In the crisis phase, traders should make profits or stay out of the market. Practically all assets are strongly overvalued, stocks, bonds, commodities. At any moment there may be a collapse of financial markets and strong declines of everything that is listed on the exchanges. In such a situation, one should remain outside the market, and the best way to multiply capital in this period is deposits, which are quite high lending rates due to the increase of interest rates by central banks.

We experienced a phase of crisis in the US in 2005-2007. At that time, the economic growth began to fall and the decline in unemployment stopped. Inflation fell sharply in 2008, and since the end of 2004 the Fed has started raising interest rates, which according to some economists such as John B. Taylor was too late. The Fed began to lower rates again in 2007.

Federal Fund Rate 2004-2007

Source: chart based www.federalreserve.gov/monetarypolicy/openmarket

Summing up, the crisis phase begins after the expansion phase, which can be characterized by the following phenomena:

  • the GDP indicator has reached its peak, the economy is rapidly scorched and the production capacity is fully utilized,
  • the unemployment rate has reached a very low level and does not want to go further, in some cases we have achieved natural unemployment, about 5%, or below,
  • inflation is at a high level, sometimes exceeding the inflation target of central banks, which is usually around 2%, may continue to grow, but at a slower pace,
  • interest rates have begun to be raised by central banks for some time, which do not want the economy to overheat.
  • in this phase, and especially at its end, it is best to stay out of the market, holding capital on bank deposits.

Phase II – recession

In this phase of the business cycle there is a stronger collapse of stock exchanges. Virtually all assets, starting from shares, through bonds, and ending with raw materials start to fall. Economic indicators also do not fill us with optimism, the economic growth rate is falling, unemployment is on the rise and inflation is also falling, due to previously raised interest rates and weak economic outlook.

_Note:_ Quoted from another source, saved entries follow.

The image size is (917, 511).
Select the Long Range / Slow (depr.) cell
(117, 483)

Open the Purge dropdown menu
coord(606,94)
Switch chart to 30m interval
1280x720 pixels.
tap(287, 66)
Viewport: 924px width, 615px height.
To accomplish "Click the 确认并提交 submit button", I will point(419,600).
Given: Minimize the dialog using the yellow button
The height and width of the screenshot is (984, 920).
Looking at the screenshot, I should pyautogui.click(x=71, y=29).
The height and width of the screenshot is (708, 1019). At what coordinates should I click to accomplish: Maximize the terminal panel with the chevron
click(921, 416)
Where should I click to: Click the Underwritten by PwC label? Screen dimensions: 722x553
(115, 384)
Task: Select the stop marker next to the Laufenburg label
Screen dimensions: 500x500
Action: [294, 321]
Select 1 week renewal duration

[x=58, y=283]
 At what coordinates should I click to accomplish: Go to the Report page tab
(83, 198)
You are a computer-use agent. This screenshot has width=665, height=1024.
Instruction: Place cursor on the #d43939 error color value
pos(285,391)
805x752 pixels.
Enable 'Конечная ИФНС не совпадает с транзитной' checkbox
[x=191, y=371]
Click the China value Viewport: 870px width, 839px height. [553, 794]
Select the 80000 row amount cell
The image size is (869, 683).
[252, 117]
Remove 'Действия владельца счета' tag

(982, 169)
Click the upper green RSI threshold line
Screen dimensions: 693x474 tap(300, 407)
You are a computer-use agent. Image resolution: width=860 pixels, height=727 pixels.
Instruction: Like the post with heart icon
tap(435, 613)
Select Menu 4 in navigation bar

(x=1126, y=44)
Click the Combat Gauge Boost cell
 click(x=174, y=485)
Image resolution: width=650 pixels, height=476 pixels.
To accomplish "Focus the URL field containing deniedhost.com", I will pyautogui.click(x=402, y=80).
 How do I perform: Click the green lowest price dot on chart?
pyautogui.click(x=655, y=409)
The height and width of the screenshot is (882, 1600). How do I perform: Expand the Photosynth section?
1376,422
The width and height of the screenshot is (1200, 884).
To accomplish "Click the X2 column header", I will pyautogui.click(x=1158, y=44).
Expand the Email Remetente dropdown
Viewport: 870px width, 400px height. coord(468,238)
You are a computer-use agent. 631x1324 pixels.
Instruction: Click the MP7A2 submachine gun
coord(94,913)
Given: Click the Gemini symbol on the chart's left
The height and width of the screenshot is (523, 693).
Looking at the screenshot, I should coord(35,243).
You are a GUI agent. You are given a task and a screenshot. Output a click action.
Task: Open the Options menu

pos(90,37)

The most frequent collapse of capital and commodity markets. The central banks’ response to the recession and collapse of financial markets will be a reduction in interest rates. In a situation when the cost of money begins to fall, traders may start to slowly become interested in fixed-rate bonds, as their prices will rise (as interest rates fall, bond prices go up), which will allow them to sell them more.

Federal Fund Rate 2007-2009

Source: chart based www.federalreserve.gov/monetarypolicy/openmarket

The recession was in the US in 2007-2009, when the S&P 500 index began to fall. The correction on gold took place in March 2008, and WTI oil reached its peak in mid-2008. In September 2008 there was a real armageddon on the stock markets after the Lehman Brothers investment bank collapsed. On the other hand, the prices of US Treasury bonds went up from mid-2007. The stock market joined the boom in March 2009, almost two years later.

10 Years T-Note Futures 2006 – 2018

Source: TradingView.com

Summing up the recession phase:

  • falling economic growth rate,
  • falling inflation,
  • growing unemployment,
  • lowering interest rates by central banks,
  • growing prices of fixed-rate bonds due to falling interest rates.

Summary

In the first phase, economic growth reaches its climax, unemployment also does not want to go down, inflation is often increasing, but not so much as before. Central banks most often raise interest rates for some time. During this period, one should start thinking about making profits and investing capital on bank deposits due to raised interest rates.

After the crisis phase, a recession is coming. All macroeconomic indicators depress, GDP, inflation, unemployment, often in this period there is a stronger drop in the stock markets. In response to the crisis, central banks are beginning to lower interest rates and this is a good period to get interested in bonds.